Collection of operas by Giacomo Puccini

Il trittico (The Triptych) is the title of a collection of three one-act operas, Il tabarro, Suor Angelica, and Gianni Schicchi, by Giacomo Puccini. The work received its world premiere at the Metropolitan Opera on 14 December 1918.

==Background==
Around 1904, Puccini first began planning a set of one-act operas, largely because of the success of Pietro Mascagni's Cavalleria rusticana. Originally, he planned to write each opera to reflect one of the parts of Dante's Divine Comedy. However, he eventually based only Gianni Schicchi on Dante's epic poem.

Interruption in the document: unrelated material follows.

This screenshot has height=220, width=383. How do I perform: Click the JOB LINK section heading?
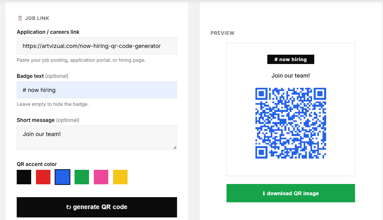pyautogui.click(x=37, y=18)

The link in the final work is that each opera deals with the concealment of a death.

Puccini also intended that the three should be performed as a set, and wrote to Casa Ricordi to complain about their giving permission in 1920 to The Royal Opera, London, "for Tabarro and Schicchi without Angelica". He reluctantly agreed that the two operas could be given in a programme with Serge Diaghilev's Ballets Russes, but when he heard that Il tabarro had also been dropped, he wrote to his friend Sybil Seligman to say "I very much dislike Trittico being given in bits – I gave permission for two operas, and not one, in conjunction with the Russian Ballet."

Today, it is quite common to see only one or two of the trittico operas performed in an evening, and sometimes one of them may be paired with another one-act opera by a different composer.

==Performance history==
The operas premiered at the Metropolitan Opera on 14 December 1918. The critical reviews for Il trittico were mixed; most critics agreed that Gianni Schicchi was the best of the three operas.

Il trittico premiered in Rome on 11 January 1919. Puccini, who had not been present for the New York premiere, attended the production at the Rome Opera House. The Rome production, especially Gianni Schicchi, received positive reviews. Later that year, the triptych was staged at the Teatro Colón in Buenos Aires (25 June) with Tullio Serafin conducting and in Chicago (6 December). After these initial premieres, most opera companies began to perform the operas separately; Gianni Schicchi would eventually become the most frequently performed of the set.

A critically acclaimed production at the Metropolitan Opera opened on 20 April 2007, directed by Jack O'Brien and was broadcast on television by PBS's Great Performances at the Met series. In this production Il tabarro was moved from 1910 to 1927, Suor Angelica was moved from the 17th century to 1938, and Gianni Schicchi was moved from 1299 to 1959.

==Synopses==
A complete synopsis of each opera may be found in their individual articles

===Il tabarro===
Place: A barge on the Seine in Paris.
Time: 1910.
The opera is dark and brooding, with the violence and grit associated with verismo opera.

===Suor Angelica===
Place: A convent near Siena.
Time: The latter part of the 17th century.
This second opera, Puccini's personal favorite (but usually the one to be omitted if only two of the operas are performed), is about religious redemption.

===Gianni Schicchi===
Place: Florence.
Time: 1299.
The third opera, a farce, is the most popular.